Luckily, a discussion of Lee's vaginal bats sketch was enough to distract me from it temporarily, and then of course, there was Jason Anderson. It bears mentioning that on the evening where I've truly come closer to a mental breakdown than I can remember, my nerves were gone about 5 minutes into the show and didn't come back until the next day. So he's magic, definitely.

I emailed Will that night to warn him that any interaction with me in the next few days was going to be tainted by my accumulation of panic-induced craziness. He responded only by asking when he could see me, which I thought was pretty fucking sweet, given it was so extremely masochistic of him. To respond to your girlfriend when she's like "I'M BATSHIT CRAZY RIGHT NOW!" with "WHEN CAN I BE IN THE LINE OF FIRE?" is a sign of an aces dude.

Simon was the person who really questioned what I was doing (I called him very late on Wednesday for reassurance). Being a Canadian working in LA, also with nebulous visa issues occasionally, he knew how to talk to me about it. He didn't think anything the embassy had said sounded right, and he recommended I call many immigration lawyers about it. I count on him to be my intuition from time to time. I should really look into getting my own intuition installed so I don't always have to borrow his.

I called many immigration lawyers, all of whom said the embassy had given me $50 of bullshit. I don't need to leave the country. I don't need a consular appointment. I don't need any of the documents I gathered. I don't need to pay any more fees. I just need to put the approval notice I already had - have had for months - into my passport on October 1st.

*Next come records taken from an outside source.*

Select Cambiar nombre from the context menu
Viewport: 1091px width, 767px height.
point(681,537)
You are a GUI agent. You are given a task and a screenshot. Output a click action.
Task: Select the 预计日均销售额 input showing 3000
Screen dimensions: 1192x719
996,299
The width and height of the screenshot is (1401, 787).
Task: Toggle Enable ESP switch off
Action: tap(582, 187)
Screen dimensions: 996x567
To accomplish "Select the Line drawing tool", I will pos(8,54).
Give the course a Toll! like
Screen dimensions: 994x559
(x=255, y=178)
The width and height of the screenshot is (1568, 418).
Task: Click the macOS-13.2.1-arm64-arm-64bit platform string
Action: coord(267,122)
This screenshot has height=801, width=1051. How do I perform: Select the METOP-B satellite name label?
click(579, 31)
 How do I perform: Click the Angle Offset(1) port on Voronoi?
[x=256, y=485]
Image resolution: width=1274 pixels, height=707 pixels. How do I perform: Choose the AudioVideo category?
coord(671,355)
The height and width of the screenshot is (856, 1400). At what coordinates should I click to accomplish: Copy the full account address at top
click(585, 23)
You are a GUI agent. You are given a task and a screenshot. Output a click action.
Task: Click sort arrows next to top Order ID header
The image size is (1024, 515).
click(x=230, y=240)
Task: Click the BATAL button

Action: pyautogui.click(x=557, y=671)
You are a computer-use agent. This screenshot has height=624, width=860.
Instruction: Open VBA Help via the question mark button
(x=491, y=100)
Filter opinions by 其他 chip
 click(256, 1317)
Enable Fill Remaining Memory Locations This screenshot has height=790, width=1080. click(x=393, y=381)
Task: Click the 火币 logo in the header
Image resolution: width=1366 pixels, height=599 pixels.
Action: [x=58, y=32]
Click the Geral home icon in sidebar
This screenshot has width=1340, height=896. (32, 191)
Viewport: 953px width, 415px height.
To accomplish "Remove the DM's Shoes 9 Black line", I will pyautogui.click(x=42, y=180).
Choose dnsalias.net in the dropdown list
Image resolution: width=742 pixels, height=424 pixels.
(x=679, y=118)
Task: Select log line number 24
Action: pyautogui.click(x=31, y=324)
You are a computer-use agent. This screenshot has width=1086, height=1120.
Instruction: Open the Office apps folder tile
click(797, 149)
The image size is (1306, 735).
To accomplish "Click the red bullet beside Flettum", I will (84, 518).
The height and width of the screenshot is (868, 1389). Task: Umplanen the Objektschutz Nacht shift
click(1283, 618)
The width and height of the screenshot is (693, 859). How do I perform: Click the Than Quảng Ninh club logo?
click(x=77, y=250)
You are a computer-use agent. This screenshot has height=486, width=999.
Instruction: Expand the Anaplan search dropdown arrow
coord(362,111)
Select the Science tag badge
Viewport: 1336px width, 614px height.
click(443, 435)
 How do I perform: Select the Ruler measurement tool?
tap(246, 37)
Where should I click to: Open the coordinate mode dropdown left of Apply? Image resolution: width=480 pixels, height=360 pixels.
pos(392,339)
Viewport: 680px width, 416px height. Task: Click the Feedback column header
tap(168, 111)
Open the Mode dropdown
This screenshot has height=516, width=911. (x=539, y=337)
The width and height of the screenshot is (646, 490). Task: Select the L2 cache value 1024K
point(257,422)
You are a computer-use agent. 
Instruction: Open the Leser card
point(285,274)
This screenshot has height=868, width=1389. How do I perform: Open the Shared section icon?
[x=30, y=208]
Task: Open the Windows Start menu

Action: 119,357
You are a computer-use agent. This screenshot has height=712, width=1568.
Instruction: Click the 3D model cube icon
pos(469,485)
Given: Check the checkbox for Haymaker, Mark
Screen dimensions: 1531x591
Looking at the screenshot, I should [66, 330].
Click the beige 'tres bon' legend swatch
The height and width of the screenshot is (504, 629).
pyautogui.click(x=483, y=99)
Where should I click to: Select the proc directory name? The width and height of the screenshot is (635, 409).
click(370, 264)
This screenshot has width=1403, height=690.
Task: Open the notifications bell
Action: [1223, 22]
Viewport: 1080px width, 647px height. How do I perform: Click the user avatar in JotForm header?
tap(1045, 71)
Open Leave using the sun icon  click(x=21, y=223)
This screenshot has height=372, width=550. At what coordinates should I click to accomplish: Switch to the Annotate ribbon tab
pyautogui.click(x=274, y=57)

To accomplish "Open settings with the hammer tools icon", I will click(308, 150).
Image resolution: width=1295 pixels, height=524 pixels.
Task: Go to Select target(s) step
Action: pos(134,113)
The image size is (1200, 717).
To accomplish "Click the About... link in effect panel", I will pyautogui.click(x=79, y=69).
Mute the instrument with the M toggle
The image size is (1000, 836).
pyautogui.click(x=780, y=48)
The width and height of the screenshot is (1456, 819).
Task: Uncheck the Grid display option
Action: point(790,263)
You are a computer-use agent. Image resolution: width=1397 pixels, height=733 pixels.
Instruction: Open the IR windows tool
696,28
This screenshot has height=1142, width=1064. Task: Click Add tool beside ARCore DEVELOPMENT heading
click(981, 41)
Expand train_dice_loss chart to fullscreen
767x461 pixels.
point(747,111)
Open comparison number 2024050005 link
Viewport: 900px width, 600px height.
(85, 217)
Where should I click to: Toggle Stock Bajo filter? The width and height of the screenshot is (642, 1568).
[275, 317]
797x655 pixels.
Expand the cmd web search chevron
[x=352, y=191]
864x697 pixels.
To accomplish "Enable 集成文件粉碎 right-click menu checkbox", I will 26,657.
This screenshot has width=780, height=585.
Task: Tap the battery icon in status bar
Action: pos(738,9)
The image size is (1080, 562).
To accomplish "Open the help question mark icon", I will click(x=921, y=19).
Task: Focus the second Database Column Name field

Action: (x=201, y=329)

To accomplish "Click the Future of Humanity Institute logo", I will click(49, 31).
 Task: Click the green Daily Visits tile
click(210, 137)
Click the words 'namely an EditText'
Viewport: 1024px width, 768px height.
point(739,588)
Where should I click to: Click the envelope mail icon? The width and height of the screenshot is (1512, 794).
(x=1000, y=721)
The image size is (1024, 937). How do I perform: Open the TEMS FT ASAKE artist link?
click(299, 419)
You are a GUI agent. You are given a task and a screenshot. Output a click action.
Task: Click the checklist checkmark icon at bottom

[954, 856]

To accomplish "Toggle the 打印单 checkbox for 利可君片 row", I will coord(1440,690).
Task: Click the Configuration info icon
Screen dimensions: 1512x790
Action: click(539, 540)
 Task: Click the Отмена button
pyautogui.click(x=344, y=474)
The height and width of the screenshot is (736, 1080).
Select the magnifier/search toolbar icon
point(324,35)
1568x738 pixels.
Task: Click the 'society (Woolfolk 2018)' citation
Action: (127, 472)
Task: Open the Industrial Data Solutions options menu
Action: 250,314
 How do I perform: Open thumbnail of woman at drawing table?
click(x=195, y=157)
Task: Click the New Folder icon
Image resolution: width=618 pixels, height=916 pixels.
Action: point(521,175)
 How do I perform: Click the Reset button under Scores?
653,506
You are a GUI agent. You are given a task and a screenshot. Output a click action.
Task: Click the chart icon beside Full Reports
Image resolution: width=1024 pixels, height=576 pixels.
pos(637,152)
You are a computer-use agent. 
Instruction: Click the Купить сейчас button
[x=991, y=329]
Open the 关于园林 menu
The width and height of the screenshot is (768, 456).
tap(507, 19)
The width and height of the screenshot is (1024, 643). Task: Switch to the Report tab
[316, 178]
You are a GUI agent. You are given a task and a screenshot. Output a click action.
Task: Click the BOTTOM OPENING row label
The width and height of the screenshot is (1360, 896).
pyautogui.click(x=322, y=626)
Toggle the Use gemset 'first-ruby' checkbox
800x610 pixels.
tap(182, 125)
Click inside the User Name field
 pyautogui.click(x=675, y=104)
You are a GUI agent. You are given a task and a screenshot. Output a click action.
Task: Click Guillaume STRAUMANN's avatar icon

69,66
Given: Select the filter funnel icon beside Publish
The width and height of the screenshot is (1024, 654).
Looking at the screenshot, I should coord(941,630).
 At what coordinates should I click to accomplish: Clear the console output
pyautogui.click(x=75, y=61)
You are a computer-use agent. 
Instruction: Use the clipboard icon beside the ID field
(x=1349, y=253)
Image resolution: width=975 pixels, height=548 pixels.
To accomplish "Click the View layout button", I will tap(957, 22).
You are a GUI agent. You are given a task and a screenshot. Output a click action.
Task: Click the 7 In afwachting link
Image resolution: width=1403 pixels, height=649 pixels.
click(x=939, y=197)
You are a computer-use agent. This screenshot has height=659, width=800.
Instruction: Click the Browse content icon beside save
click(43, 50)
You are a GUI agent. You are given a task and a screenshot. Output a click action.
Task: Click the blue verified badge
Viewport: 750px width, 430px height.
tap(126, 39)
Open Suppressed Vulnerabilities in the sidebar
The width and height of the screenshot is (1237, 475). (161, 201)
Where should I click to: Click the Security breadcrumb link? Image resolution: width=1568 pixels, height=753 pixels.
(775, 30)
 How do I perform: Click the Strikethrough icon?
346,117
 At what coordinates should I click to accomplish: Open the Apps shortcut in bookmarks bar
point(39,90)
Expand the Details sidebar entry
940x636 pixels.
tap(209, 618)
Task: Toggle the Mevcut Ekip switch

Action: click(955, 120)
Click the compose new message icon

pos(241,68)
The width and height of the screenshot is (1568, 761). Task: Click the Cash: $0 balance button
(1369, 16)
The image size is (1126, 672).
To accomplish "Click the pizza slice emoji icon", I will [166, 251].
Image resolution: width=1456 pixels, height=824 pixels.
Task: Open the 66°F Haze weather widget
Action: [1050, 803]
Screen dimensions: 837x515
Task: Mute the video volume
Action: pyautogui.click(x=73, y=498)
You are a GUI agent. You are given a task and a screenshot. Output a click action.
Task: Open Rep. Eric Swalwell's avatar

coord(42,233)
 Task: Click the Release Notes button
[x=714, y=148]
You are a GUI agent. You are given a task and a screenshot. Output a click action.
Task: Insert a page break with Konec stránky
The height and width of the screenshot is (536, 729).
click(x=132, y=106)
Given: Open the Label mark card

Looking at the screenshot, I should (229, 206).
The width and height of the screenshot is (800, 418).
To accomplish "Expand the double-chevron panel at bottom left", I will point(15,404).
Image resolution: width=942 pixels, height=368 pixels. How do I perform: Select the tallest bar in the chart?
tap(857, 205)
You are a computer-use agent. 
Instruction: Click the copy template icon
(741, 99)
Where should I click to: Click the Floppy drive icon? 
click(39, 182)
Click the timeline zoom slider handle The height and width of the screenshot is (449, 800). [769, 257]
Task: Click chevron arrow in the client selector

The most impressive lawyer of all was Josh's, who got a visa for Josh in less than three months earlier this year (unheard of!), who called me right away and set me straighter than an arrow. Half my notes from our conversation are about how safe I am with what I have and the other half are about how awesome he thinks Josh is.

I was in a bland euphoric haze for almost all of yesterday, and slept better last night than I have in weeks. Which makes all the stress worth it? Yes, because I know I have awesome friends - all compassionate but not at the expense of pragmatism - and I also know there is apparently no limit of bullshit I will take in order to stay in this country. Everyone knows it's a horrendously flawed nation in a billion different ways, but...I love it here.I really do.

I had a Muppet dream last night. It's been a Muppet-heavy few weeks. I read a screenplay for a Jim Henson biopic and I am fanatical about Josh and Chuck's "How Muppets Work" podcast a few weeks back, and in general, have been thinking Muppet-y thoughts. I woke up this morning with this very specific image in my head of Kermit in New York, vivid enough that I was sure it was something I'd actually seen somewhere before. An extremely quick Google Image search led me to it. I can't articulate why the salve that my unconscious provided to relieve the upset of this past month was this image, but it seems so unbelievably appropriate that, I'll admit, I cried a little:

ADDENDUM: On Friday night, Simon texted me this: "There's a line in Jurassic Park 3 where Macy says "We've got enough juice for one call - and don't call the US Embassy, they won't do a damn thing!"


1 comment:

Anonymous said...

I love the ending picture! YOU'RE HERE TO STAY! For now... As I read this, I like to hear all the words in my mind being read in the sometimes-English way you say them. Aw, you are so lovely, and I'm glad that, despite the anxiety it has caused you, you are here more permanently.